» **What you will do**: Go to the line with "Given: Select the Selection arrow tool" in the entries below and write out every line from there through the line with "Task: Tick the", exactly and without pictures.

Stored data
++++++++++++++++++++
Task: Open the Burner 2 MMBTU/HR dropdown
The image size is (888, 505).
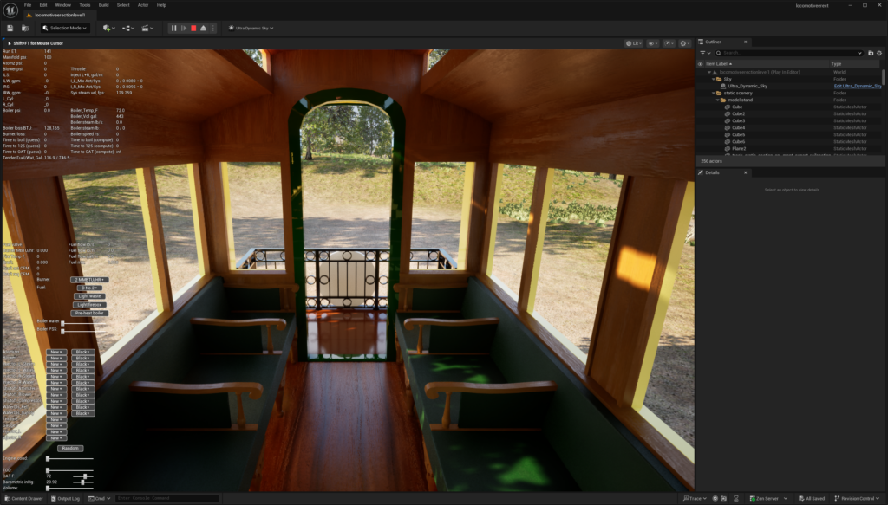Action: tap(89, 279)
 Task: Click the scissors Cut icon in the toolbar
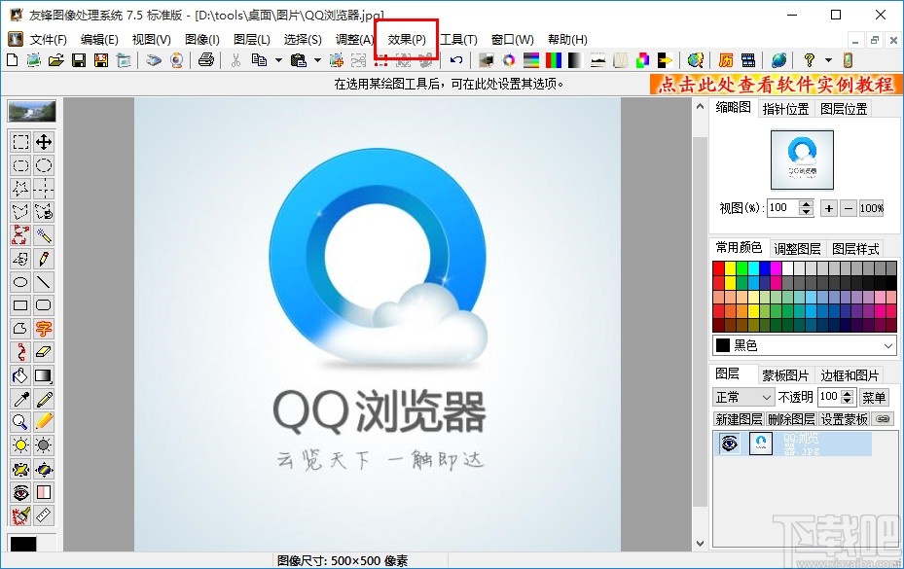(x=236, y=60)
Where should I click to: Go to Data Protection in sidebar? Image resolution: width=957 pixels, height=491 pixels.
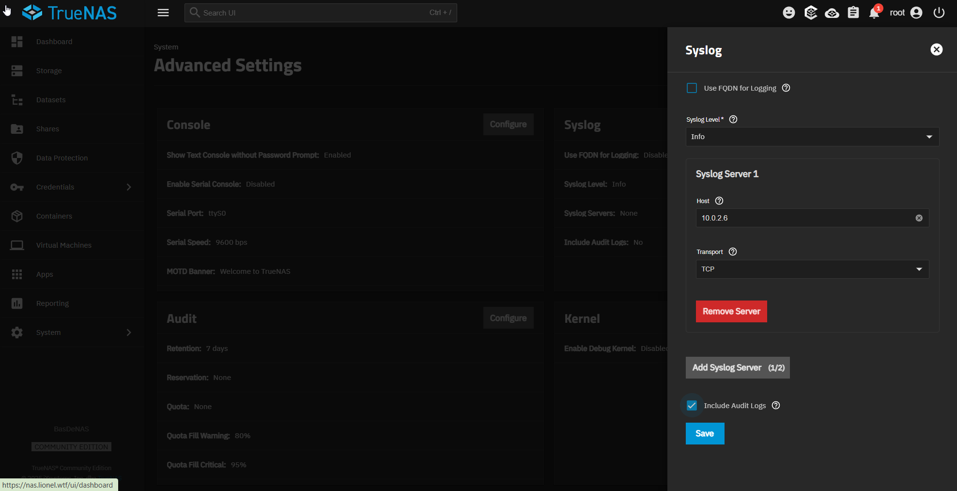[x=62, y=158]
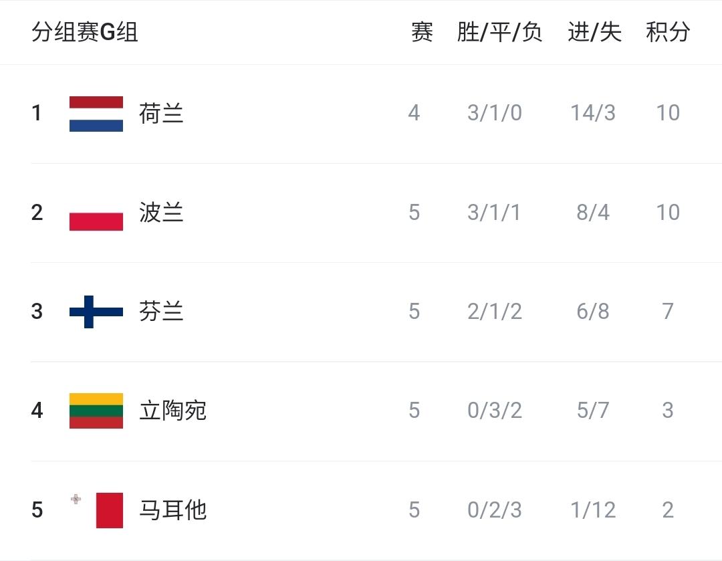Click the Lithuania flag icon
This screenshot has height=561, width=722.
[95, 411]
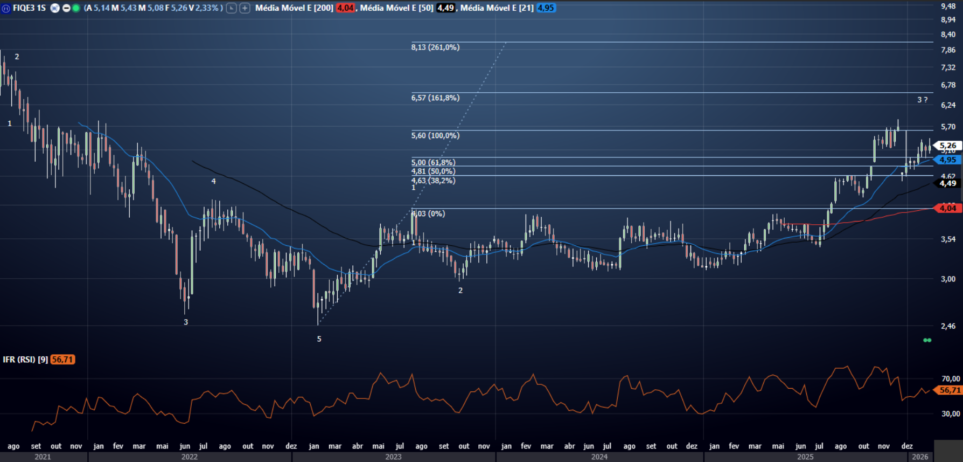The image size is (963, 462).
Task: Click the green status circle in chart header
Action: coord(76,8)
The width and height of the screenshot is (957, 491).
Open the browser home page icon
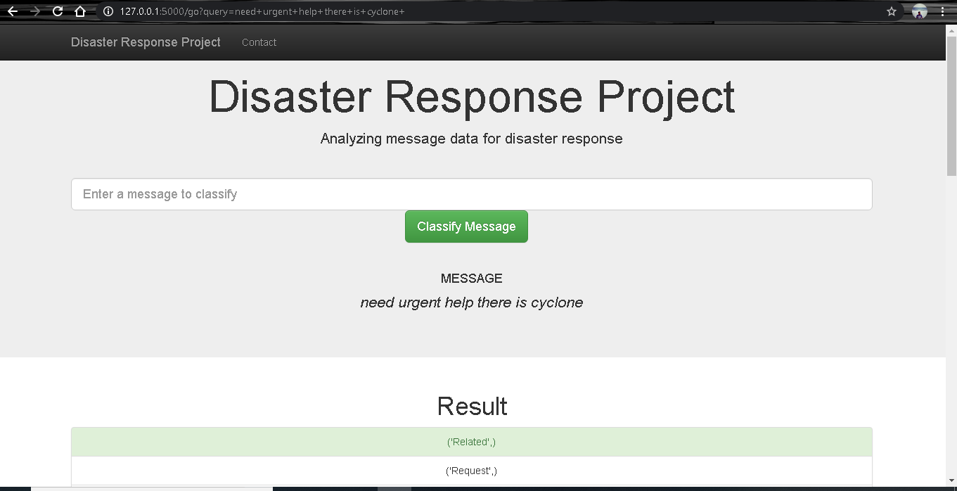click(79, 11)
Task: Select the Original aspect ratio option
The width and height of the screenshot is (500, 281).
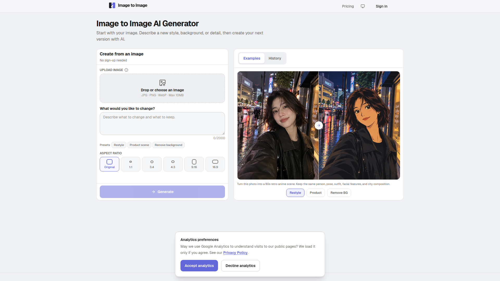Action: [x=109, y=164]
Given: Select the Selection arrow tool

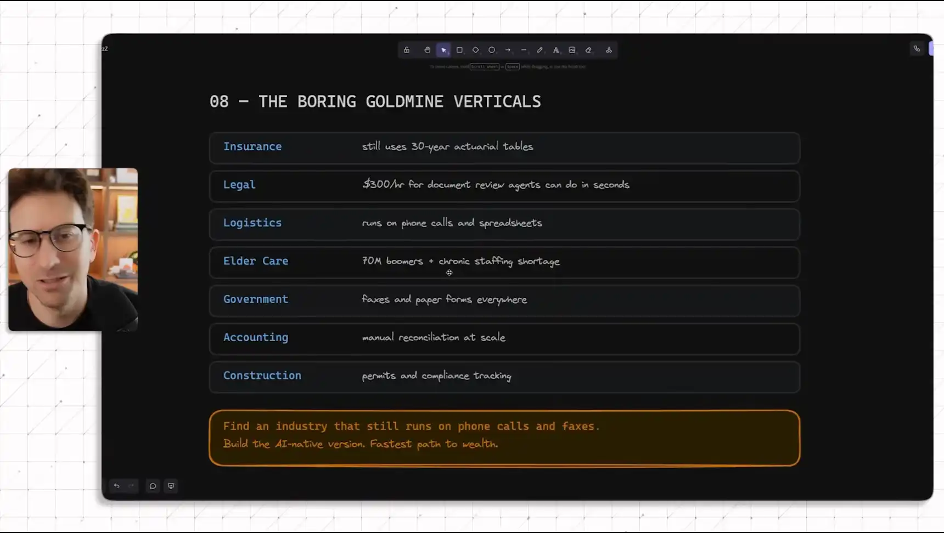Looking at the screenshot, I should click(x=443, y=50).
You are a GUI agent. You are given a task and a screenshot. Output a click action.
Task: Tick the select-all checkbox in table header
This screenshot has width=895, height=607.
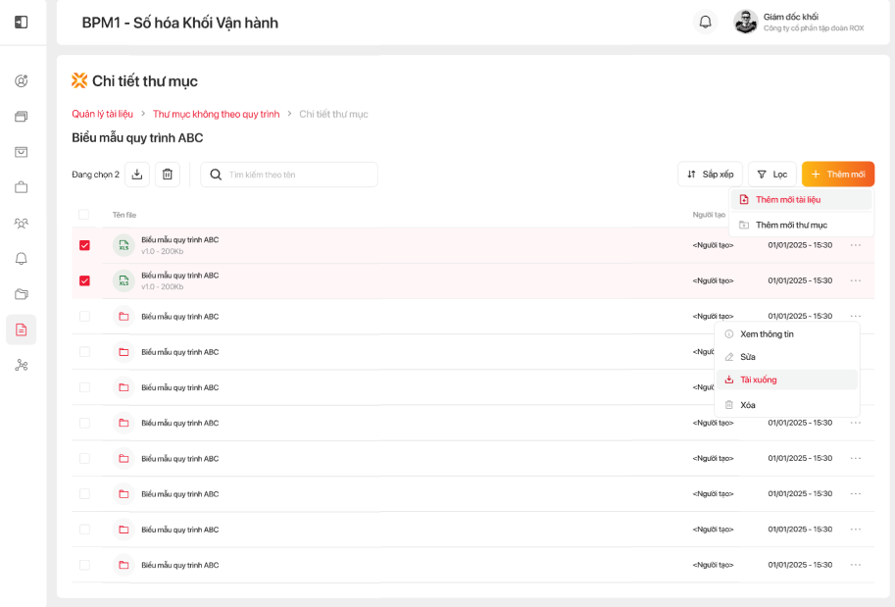pyautogui.click(x=83, y=214)
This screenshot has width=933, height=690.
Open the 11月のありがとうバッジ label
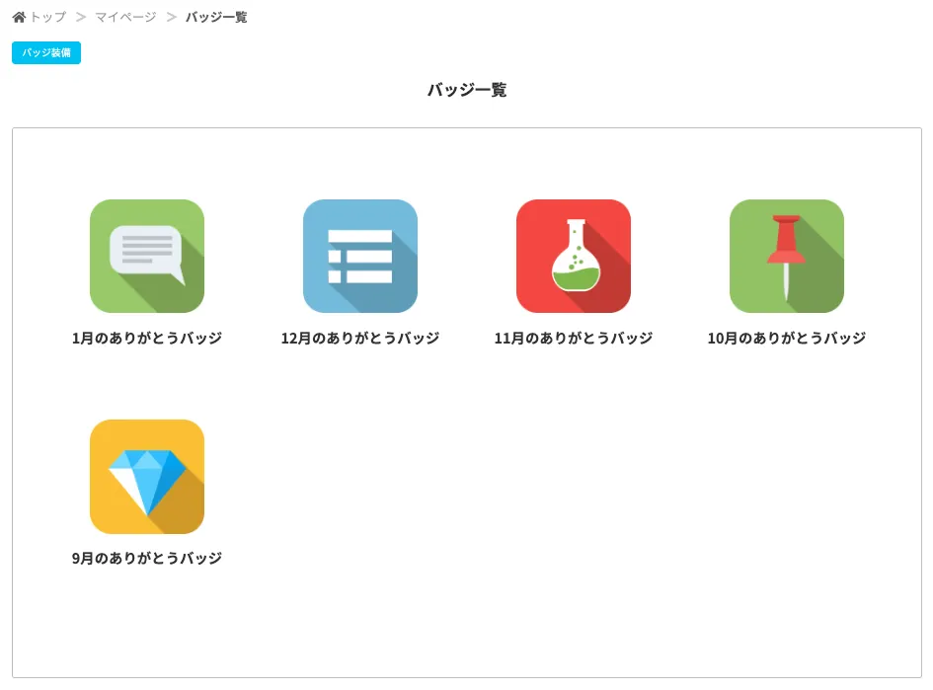tap(574, 338)
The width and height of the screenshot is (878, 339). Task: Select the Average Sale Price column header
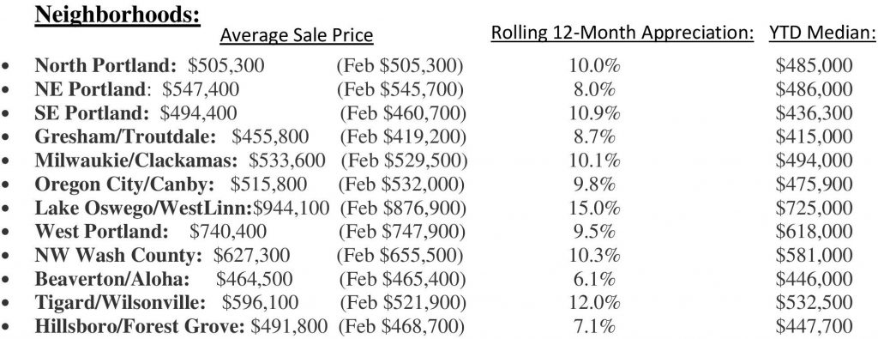coord(296,35)
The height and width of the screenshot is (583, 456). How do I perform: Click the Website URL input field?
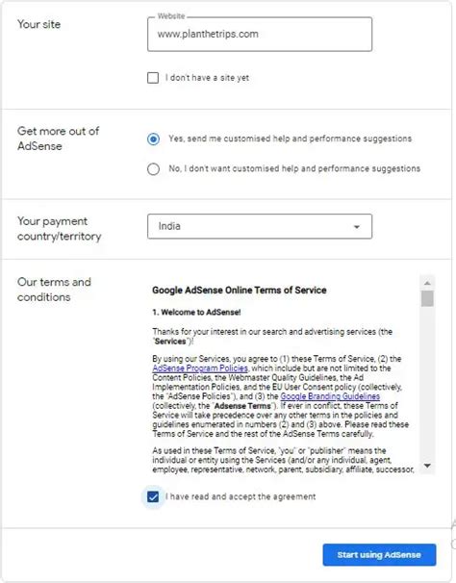[x=260, y=35]
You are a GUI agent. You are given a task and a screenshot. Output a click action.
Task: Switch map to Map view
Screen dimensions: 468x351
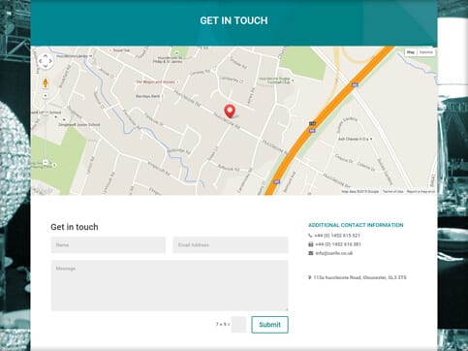pos(411,52)
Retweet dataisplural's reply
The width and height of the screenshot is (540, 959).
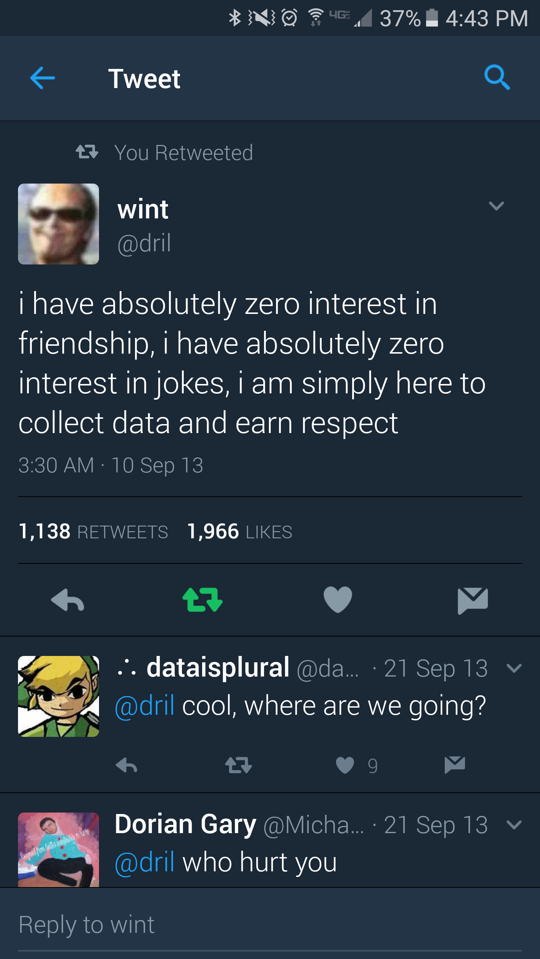click(239, 765)
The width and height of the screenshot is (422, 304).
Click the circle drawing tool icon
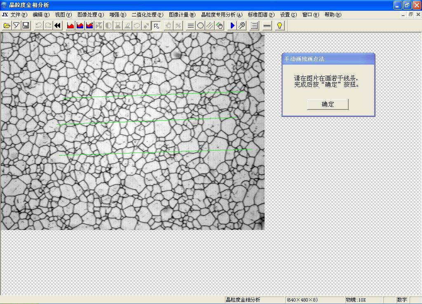200,26
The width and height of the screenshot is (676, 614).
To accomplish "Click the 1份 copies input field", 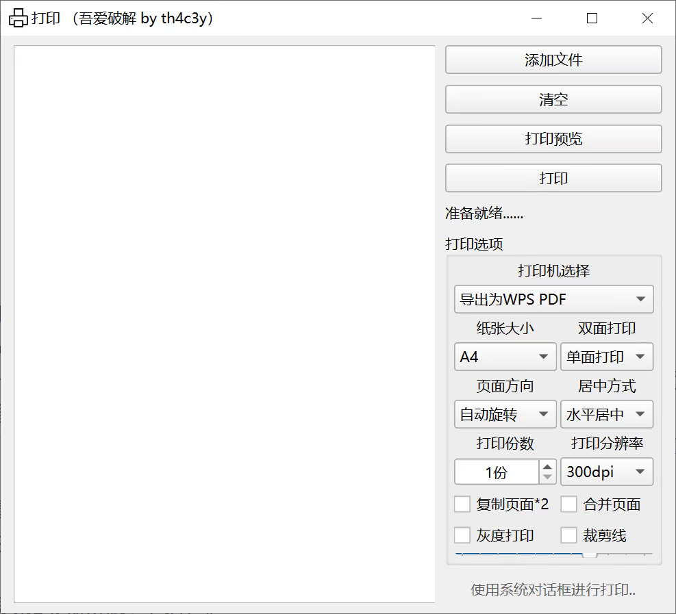I will point(497,472).

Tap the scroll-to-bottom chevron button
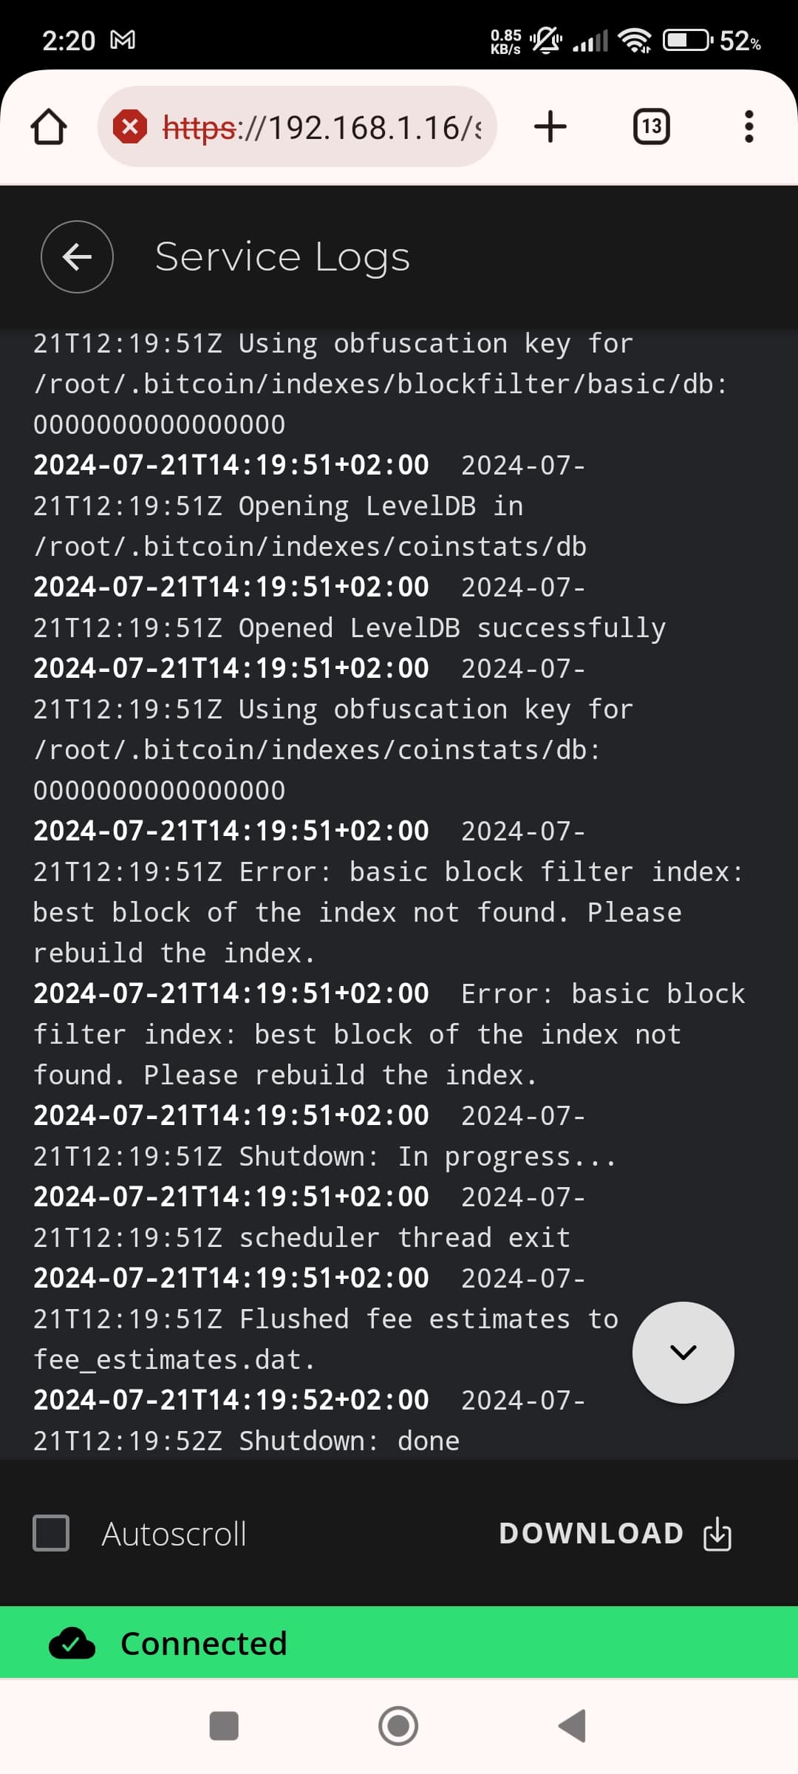tap(683, 1351)
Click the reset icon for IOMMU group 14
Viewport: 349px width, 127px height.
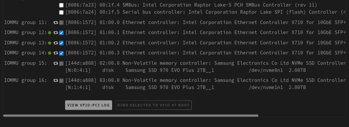coord(55,53)
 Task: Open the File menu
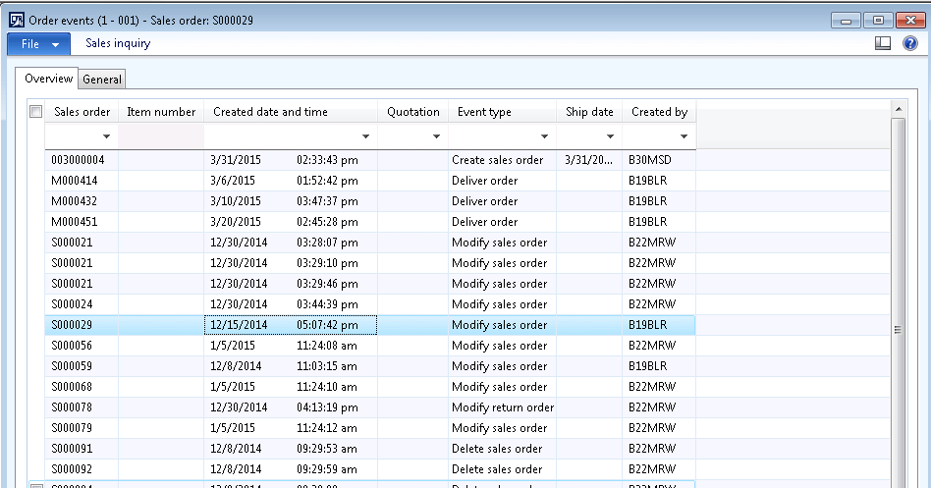39,43
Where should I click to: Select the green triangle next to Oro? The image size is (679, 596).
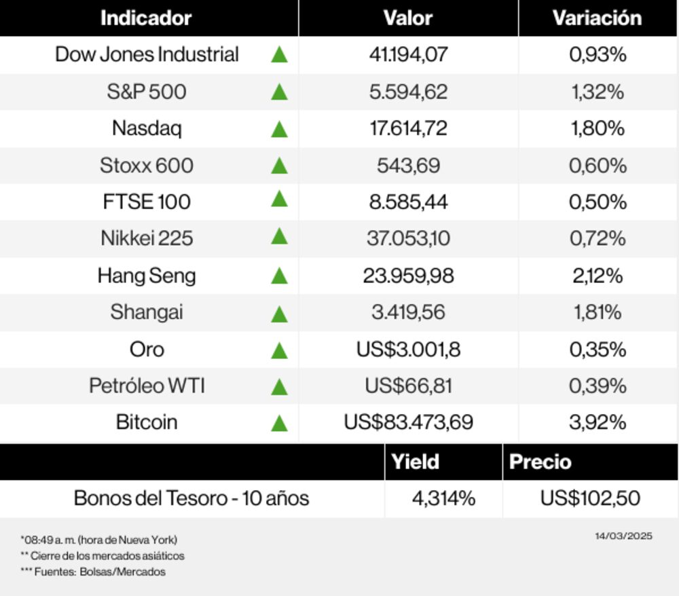click(x=279, y=350)
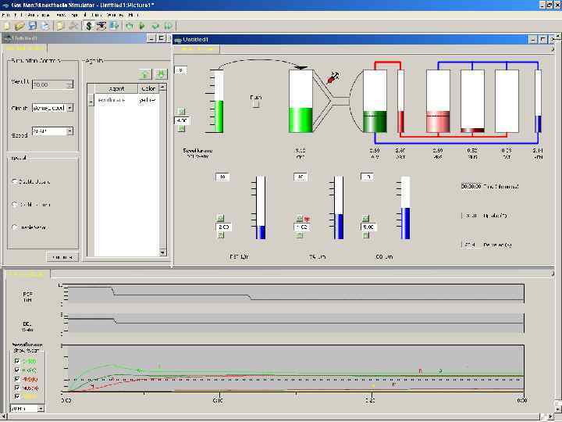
++++++++++++++++++++
» **Output for this exercise**:
Given: Select the Selection arrow tool

Looking at the screenshot, I should click(x=443, y=50).
You are a GUI agent. You are given a task and a screenshot. Output a click action.
Task: Tick the select-all checkbox in table header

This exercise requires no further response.